ME: I’m scared of dying alone.
SCIENTISTS: Don’t worry it’s a mass extinction.
“girls just want to have fun” no. i want one million dollars cash
Make it a habit to cry and act unhinged at meetings so you’re never invited back
When potatoes get eyes, do they start watching you? If so, we should call those ones spec-taters
[Who Wants to be a Millionaire]
Me: I’m stumped. Can I phone a friend?
Host: What’s your friend’s name?
Me: Wikipedia.
My kid’s superpower is finding the one show that isn’t streaming on Hulu, Netflix, or Prime
Me, passing on the wisdom of my ancestors to my kids: It’s “righty tighty, lefty loosey.”

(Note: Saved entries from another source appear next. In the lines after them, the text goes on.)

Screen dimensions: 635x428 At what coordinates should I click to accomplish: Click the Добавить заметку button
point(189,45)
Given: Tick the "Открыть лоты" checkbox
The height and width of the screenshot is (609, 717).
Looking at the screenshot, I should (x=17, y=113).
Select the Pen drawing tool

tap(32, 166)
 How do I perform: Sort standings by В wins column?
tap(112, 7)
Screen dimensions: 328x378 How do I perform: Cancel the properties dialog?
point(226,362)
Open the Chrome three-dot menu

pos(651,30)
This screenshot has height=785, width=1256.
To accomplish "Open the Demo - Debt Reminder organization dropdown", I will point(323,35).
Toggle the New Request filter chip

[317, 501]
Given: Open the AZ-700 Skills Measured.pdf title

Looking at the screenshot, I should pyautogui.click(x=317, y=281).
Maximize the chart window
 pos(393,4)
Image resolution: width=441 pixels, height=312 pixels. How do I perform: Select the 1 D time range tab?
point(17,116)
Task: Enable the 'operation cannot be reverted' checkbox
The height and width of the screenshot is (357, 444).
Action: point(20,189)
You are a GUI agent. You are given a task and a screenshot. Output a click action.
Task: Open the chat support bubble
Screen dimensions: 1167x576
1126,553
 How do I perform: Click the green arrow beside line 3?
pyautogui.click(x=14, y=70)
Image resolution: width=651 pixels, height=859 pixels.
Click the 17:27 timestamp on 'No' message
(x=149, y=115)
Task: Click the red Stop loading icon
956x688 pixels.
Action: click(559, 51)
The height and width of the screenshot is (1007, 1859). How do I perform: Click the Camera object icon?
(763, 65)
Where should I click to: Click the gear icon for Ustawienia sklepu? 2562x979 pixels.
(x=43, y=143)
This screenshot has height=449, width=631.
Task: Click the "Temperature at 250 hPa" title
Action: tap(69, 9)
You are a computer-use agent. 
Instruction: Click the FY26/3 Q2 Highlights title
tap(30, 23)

*aggressively skips to my Lou*
You know why some people wear socks with sandals?Cos they’ve never been punched in the head for it.If you see an offender,do the right thing
Some creepy guy with a mustache is running on the treadmill next to me at the gym…never mind, it’s a mirror.
It would take a pretty stupid robot to replace me.
The amount of time my phone spends plugged in you may as well call it a landline
Pro tip: smell the fragrant hand soap on your fingers while you’re in the restaurant’s restroom, not on your way back to the table.
Me: So what do you wanna get your friend for his bday?
9: I asked him what he likes & he said tacos.
Me: ok..
9: But I said, “Not food. What else do you like?” And he said his grandma
Me: ok so
9: And I said not grandmas either! Let’s just get him a football or something
I wish I had the confidence of my 10 yr old who told me I was “driving all wrong” seconds after she asked for help getting gum out of her hair
BECAUSE YOU SHARED THAT VIDEO EVERY SINGLE PERSON HAS ABANDONED THEIR CAR AND RUN INTO THE FLAMES TO SAVE A RABBIT. THE RABBIT POPULATION IS NOW SPREADING FASTER THAN THE FIRE. THEY ARE 0% CONTAINED. I CAN HEAR THEIR LITTLE FEET COMING THIS WAY. OH NO MY WINDOWS ARE OPE
[ funeral ]
me: *whispering* i never know what to do w my hands
her: *also whispering* well you can definitely stop clapping
People need to realize that being an alpha male has nothing to do with power and dominance and has everything to do with how many things you can carry in a store without a basket.
Them: your pets are spoiled
Me: they are competitively compensated for the user experience they provide
6 yo student: It’s hot. Why didn’t you wear shorts today?
Me: Teachers can’t wear shorts to work.
6: Is it because you’d show all your mosquito bites?